Die Tülle am unteren Ende der Fahnenspitze ermöglichte die sichere Befestigung auf der Fahnenstange. Die Gesamthöhe von circa 22 Zentimetern entspricht den üblichen Dimensionen solcher Fahnenspitzen aus der wilhelminischen Ära. Die hier beschriebene leichte Verbiegung nach hinten ist charakteristisch für Stücke, die tatsächlich im Dienst verwendet wurden – möglicherweise durch das Gewicht der Fahne bei Wind oder durch die Handhabung bei militärischen Zeremonien.

Fahnen spielten im preußischen Militärwesen eine zentrale Rolle. Sie dienten nicht nur als Sammlungspunkte im Gefecht, sondern waren auch Symbol der Ehre und Tradition der Einheit. Bei feierlichen Anlässen, Paraden und Vereidigungen waren die Fahnen stets präsent. Der Fahneneid band die Soldaten persönlich an ihren König und ihre Fahne. Die Zeremonie der Fahnenweihe war ein bedeutsames Ereignis im Leben eines Bataillons, bei dem die neue Fahne oft aus den Händen des Monarchen oder eines hochrangigen Vertreters entgegengenommen wurde.

Die Unterscheidung zwischen Infanterie- und Artilleriefahnen lag hauptsächlich in Details der Gestaltung des Fahnentuchs, während die Fahnenspitzen häufig einheitlich gestaltet waren. Die königliche Chiffre als zentrales Element unterstrich die direkte Bindung der Truppen an die Person des Königs – ein grundlegendes Prinzip der preußischen Militärverfassung.

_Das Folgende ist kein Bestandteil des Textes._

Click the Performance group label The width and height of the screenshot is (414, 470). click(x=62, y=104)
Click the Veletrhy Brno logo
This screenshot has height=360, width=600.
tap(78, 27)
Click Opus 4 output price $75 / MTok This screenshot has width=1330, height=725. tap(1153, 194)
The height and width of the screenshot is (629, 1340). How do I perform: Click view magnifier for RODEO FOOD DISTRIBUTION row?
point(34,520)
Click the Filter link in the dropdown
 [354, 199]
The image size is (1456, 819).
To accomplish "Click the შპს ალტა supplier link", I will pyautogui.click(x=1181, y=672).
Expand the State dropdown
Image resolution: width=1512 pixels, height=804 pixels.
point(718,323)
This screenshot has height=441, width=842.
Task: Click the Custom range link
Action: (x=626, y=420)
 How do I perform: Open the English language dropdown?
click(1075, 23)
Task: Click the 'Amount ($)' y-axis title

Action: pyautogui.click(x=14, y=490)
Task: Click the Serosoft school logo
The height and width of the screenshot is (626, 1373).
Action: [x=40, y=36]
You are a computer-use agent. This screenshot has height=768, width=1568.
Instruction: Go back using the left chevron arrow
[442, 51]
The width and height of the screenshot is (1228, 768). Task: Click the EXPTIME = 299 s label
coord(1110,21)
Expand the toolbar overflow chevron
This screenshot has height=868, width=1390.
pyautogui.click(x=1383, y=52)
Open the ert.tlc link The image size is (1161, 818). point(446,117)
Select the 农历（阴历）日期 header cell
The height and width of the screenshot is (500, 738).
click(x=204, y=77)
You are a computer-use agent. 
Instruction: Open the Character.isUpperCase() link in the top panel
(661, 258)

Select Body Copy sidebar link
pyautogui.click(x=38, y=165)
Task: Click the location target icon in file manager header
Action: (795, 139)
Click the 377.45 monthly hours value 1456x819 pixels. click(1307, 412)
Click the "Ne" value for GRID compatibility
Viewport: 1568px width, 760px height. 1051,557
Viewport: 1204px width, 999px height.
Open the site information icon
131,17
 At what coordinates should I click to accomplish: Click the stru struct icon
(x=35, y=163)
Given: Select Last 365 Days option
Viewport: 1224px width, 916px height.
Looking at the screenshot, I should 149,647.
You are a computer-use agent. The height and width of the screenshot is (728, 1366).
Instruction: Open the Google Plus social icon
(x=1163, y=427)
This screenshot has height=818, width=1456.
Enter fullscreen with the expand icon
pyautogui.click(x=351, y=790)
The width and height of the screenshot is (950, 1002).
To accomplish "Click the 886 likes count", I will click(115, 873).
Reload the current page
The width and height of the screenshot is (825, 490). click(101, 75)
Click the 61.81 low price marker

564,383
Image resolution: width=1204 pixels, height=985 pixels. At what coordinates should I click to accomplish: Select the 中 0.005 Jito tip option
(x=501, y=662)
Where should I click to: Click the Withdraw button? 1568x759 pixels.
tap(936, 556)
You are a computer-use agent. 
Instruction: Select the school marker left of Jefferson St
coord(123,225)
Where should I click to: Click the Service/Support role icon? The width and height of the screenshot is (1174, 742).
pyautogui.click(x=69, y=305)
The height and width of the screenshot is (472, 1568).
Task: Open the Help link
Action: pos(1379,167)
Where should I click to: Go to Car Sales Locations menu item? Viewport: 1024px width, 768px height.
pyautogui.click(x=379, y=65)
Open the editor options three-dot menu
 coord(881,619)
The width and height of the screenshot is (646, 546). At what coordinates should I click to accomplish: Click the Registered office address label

Nach der Niederlage im Ersten Weltkrieg und der Abdankung Kaiser Wilhelms II. im November 1918 verloren diese monarchischen Symbole ihre offizielle Funktion. Viele Fahnen wurden von ihren Einheiten versteckt oder den Veteranenverbänden übergeben, um sie vor Beschlagnahmung zu bewahren. Die Weimarer Republik führte neue, republikanische Fahnen ein, während die kaiserlichen Symbole zunehmend in Museen, Archiven oder privaten Sammlungen landeten.

Heute sind solche Fahnenspitzen wichtige militärhistorische Dokumente, die Einblick in die Symbolwelt, Handwerkskunst und militärische Kultur des 19. Jahrhunderts geben. Der hier beschriebene “unberührte Originalzustand” mit seinen charakteristischen Altersspuren macht das Stück besonders wertvoll für Sammler und Historiker, da es die authentische Patina der Zeit bewahrt hat und nicht durch spätere Restaurierungen verfälscht wurde.

Die Erforschung solcher Objekte trägt zum Verständnis der preußisch-deutschen Militärgeschichte bei und verdeutlicht die Bedeutung von Symbolen und Ritualen für die Identität und den Zusammenhalt militärischer Einheiten im 19. Jahrhundert.